From mboxrd@z Thu Jan  1 00:00:00 1970
Return-Path: <linux-kernel-owner@vger.kernel.org>
Received: (majordomo@vger.kernel.org) by vger.kernel.org via listexpand
	id S934254Ab0EEMNE (ORCPT <rfc822;w@1wt.eu>);
	Wed, 5 May 2010 08:13:04 -0400
Received: from mail-bw0-f225.google.com ([209.85.218.225]:45085 "EHLO
	mail-bw0-f225.google.com" rhost-flags-OK-OK-OK-OK) by vger.kernel.org
	with ESMTP id S934114Ab0EEMM7 (ORCPT
	<rfc822;linux-kernel@vger.kernel.org>);
	Wed, 5 May 2010 08:12:59 -0400
DomainKey-Signature: a=rsa-sha1; c=nofws;
        d=gmail.com; s=gamma;
        h=message-id:date:from:user-agent:mime-version:to:cc:subject
         :references:in-reply-to:x-enigmail-version:content-type
         :content-transfer-encoding;
        b=S1wVy+Gccd08Onaqwrr9BpdrUkhC2O0bpPNjnl71PxjlhPbztL52gCtu784X/96gf5
         zGvqIqUcFfr6vpGHWUrxthOBrU2kDGjVgHY6+4E9t1jM2fI1HC5/Uho3NL85E3cB1rUg
         qQndnLtqJBrZ3zlQKpd+gZw3XFP16StlwS6ck=
Message-ID: <4BE160C6.90404@gmail.com>
Date: Wed, 05 May 2010 14:12:54 +0200
From: Jiri Slaby <jirislaby@gmail.com>
User-Agent: Mozilla/5.0 (X11; U; Linux x86_64; cs-CZ; rv:1.9.2.5pre) Gecko/20100430 SUSE/3.1b2-7.1 Thunderbird/3.1b2
MIME-Version: 1.0
To: Linus Torvalds <torvalds@linux-foundation.org>
CC: Alexey Dobriyan <adobriyan@gmail.com>, LKML <linux-kernel@vger.kernel.org>,
       Neil Horman <nhorman@tuxdriver.com>, Oleg Nesterov <oleg@redhat.com>
Subject: Resource limits interface proposal [was: pull request for writable
 limits]
References: <4B1D32D1.4090404@gmail.com> <4B9136F4.4010007@gmail.com> <alpine.LFD.2.00.1003201207160.18017@i5.linux-foundation.org> <20100321060607.GA4062@x200> <alpine.LFD.2.00.1003211128520.18017@i5.linux-foundation.org>
In-Reply-To: <alpine.LFD.2.00.1003211128520.18017@i5.linux-foundation.org>
X-Enigmail-Version: 1.0
Content-Type: text/plain; charset=ISO-8859-1
Content-Transfer-Encoding: 7bit
Sender: linux-kernel-owner@vger.kernel.org
List-ID: <linux-kernel.vger.kernel.org>
X-Mailing-List: linux-kernel@vger.kernel.org

Hi.

On 03/21/2010 07:38 PM, Linus Torvalds wrote:
> Or even just _one_ system call that takes two pointers, and can do an 
> atomic replace-and-return-the-old-value, like 'sigaction()' does, ie 
> something like
> 
> 	int prlimit64(pid, limit, const struct rlimit64 *new, struct rlimit64 *old);
> 
> wouldn't that be a nice generic interface?

So I ended up with thinking about these possibilities:

1) internal representation of limits will stay as is in signal_struct,
i.e. long limits with infinity being ~0ul.
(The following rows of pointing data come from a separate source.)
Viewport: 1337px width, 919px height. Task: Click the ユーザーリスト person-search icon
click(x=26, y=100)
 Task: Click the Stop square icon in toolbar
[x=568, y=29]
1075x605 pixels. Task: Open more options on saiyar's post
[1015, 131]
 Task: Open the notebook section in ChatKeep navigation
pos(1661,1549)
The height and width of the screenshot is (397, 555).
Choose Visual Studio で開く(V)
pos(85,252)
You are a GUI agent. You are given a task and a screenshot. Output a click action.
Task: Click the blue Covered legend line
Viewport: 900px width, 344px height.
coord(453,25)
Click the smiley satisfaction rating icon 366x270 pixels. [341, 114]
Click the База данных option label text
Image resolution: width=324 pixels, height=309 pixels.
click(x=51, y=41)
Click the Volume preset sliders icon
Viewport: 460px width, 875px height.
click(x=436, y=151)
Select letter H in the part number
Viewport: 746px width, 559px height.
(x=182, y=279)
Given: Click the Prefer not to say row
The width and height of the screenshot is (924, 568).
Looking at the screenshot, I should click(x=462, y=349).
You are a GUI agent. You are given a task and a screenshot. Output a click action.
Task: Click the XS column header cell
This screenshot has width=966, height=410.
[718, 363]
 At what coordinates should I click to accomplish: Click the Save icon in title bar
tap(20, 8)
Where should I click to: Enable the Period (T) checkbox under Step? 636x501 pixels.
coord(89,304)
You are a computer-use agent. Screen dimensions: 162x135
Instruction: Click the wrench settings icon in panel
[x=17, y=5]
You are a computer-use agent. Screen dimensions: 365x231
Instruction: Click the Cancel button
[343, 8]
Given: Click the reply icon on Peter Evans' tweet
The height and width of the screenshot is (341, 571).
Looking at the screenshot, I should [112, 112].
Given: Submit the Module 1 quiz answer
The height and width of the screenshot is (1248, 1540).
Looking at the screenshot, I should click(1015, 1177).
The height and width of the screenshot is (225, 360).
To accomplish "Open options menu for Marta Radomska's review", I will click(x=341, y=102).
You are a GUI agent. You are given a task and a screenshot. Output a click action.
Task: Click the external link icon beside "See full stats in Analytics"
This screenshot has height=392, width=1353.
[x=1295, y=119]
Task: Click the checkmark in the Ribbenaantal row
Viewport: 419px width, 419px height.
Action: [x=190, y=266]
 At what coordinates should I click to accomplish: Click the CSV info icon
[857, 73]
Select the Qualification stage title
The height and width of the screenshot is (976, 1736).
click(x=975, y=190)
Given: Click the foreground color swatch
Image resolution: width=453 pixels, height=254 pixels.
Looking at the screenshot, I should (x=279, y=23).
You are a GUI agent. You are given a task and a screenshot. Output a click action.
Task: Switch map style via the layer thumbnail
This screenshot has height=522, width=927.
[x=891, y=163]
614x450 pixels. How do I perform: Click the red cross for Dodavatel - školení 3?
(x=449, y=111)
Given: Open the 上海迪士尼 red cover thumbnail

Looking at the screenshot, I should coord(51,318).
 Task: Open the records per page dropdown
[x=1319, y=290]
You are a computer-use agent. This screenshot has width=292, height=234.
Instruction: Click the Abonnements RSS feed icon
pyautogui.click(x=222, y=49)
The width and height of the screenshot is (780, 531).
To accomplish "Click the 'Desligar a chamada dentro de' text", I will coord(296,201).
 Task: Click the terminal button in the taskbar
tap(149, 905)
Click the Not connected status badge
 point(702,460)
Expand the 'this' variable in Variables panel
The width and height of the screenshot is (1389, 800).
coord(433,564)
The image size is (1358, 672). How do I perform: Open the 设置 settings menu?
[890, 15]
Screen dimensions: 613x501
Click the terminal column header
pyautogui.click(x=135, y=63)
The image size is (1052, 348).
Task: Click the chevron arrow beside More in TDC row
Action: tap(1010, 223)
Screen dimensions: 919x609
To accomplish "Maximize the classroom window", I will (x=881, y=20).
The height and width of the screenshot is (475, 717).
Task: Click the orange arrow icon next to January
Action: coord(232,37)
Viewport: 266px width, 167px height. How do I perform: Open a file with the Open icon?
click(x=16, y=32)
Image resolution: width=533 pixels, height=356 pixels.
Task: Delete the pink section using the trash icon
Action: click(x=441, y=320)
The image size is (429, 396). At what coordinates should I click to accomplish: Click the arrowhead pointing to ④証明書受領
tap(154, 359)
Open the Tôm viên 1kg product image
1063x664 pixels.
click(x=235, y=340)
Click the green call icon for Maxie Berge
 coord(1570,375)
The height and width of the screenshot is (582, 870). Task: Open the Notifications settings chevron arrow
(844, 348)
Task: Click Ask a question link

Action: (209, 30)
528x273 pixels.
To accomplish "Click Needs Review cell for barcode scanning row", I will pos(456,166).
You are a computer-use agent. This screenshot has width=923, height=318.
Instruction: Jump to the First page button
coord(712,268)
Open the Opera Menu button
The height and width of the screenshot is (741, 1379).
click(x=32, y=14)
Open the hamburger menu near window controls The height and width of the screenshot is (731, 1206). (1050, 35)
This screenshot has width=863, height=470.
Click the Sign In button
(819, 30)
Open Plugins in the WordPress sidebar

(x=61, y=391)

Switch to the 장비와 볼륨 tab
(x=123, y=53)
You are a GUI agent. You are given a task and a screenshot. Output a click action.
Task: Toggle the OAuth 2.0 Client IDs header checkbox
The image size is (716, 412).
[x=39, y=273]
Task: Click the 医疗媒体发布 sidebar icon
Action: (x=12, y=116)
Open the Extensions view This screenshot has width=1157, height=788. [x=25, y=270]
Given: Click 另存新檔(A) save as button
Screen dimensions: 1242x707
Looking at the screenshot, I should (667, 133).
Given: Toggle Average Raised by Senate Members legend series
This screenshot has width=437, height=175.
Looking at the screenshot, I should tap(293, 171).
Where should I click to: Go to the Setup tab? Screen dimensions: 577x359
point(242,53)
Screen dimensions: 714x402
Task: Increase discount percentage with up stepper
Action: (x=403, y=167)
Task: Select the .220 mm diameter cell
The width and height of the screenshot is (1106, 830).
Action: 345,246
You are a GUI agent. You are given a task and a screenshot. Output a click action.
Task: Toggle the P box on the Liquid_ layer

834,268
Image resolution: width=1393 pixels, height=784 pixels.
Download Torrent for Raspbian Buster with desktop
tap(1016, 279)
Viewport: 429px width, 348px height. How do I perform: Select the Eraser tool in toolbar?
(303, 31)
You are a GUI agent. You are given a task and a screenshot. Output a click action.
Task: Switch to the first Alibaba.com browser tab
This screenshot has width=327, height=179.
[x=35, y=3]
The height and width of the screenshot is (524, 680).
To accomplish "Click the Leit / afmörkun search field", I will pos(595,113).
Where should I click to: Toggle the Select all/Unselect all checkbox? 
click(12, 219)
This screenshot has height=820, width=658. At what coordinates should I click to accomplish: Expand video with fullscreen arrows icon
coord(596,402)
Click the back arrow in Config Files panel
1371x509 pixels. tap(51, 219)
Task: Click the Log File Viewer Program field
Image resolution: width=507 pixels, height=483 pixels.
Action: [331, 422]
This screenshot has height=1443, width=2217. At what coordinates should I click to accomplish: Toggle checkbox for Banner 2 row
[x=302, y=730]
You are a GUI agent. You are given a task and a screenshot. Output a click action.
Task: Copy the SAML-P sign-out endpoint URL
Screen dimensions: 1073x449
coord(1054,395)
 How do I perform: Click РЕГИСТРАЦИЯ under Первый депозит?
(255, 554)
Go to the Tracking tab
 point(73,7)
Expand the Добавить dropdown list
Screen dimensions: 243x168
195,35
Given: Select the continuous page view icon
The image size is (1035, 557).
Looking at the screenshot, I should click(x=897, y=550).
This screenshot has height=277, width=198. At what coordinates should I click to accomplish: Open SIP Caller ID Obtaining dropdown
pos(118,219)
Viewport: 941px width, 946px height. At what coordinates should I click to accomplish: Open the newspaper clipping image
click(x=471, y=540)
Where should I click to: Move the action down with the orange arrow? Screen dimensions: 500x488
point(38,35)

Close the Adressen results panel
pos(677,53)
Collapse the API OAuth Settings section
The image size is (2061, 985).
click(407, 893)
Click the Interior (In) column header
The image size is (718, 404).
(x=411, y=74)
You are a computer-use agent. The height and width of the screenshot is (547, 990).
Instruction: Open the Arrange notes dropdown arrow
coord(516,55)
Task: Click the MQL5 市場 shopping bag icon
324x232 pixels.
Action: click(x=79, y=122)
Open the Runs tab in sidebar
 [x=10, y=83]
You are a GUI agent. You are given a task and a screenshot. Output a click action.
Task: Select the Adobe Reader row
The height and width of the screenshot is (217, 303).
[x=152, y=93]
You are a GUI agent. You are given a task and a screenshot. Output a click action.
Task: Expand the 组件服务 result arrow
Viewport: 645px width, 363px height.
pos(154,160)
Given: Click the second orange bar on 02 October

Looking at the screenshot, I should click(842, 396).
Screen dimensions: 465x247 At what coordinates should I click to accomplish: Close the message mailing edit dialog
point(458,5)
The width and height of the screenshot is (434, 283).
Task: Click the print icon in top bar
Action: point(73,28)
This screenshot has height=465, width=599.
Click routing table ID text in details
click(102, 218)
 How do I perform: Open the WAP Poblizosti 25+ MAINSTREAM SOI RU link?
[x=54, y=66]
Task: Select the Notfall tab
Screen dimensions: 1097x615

This is the least intrusive
solution. The new prlimit64 will convert rlimit64 to rlimit and pass
down to do_prlimit. With setrlimit and getrilimit just as wrappers it
will look like:
prlimit64(pid, resource, new64, old64) ->
    new = convert_to_rlim(new64)
    tsk = find_task(pid)
    do_prlimit(tsk, resource, new, old)
    old64 = convert_to_rlim64(old)
setrlimit(resource, rlim) ->
    do_prlimit(current, resource, rlim, NULL)
getrlimit(resource, rlim) ->
    do_prlimit(current, resource, NULL, rlim)
with appropriate copy_{from,to}_user. (And setrlimit+getrlimit will be
scheduled for removal with all the compat crap around them.)

It may also be that rlimit64 will contain flags like:
#define RLIM64_CUR_INFINITY     0x00000001
#define RLIM64_MAX_INFINITY     0x00000002
struct rlimit64 {
        __u64 rlim_cur;
        __u64 rlim_max;
        __u32 flags;
};
if I understood Alexey correctly to separate limits values from
infinity? flags then will be converted to ~0ul when converting from
rlimit64 to rlimit above too.

The drawback is when a 32-bit user passes down a value >= (1 << 32),
EINVAL shall occur.

The pros are, no locking, no magic, longs are naturally atomic. Still
with arch-independent parameter for sys_prlimit64.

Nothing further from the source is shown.